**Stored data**
::::
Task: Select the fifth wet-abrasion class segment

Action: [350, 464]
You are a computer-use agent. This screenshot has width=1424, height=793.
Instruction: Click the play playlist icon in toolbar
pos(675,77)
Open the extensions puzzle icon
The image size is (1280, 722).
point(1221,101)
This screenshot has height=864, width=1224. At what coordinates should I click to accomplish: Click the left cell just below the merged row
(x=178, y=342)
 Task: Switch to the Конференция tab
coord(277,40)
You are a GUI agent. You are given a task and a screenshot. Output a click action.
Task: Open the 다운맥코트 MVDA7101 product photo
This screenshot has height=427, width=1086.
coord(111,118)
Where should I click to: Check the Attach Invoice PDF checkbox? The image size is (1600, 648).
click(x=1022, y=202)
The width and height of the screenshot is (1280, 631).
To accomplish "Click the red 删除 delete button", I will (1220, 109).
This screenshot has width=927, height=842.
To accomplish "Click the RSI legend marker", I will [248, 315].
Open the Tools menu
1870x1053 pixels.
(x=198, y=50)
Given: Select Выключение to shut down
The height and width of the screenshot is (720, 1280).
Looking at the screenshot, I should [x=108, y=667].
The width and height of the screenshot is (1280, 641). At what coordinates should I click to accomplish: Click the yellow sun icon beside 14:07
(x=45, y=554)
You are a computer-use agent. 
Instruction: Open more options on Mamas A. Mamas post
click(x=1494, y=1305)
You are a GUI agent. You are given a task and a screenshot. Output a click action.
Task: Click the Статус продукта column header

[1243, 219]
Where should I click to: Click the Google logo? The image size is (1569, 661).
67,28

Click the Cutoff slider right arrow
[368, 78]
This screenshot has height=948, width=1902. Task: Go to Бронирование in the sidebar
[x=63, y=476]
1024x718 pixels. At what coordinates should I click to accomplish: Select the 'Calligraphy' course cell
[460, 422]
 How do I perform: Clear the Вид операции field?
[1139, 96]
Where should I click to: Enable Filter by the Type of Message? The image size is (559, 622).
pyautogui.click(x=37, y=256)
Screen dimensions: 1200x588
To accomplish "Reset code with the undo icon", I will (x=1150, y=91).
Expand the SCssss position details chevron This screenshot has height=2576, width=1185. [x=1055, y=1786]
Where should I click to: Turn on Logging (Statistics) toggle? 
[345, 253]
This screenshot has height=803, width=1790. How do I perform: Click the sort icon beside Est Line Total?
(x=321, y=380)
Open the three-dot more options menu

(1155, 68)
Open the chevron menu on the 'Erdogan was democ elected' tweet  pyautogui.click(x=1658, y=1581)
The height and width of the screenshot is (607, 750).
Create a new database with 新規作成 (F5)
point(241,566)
::::
What is needed here is how many lines of the entries contain "computer"; give that number alone.

2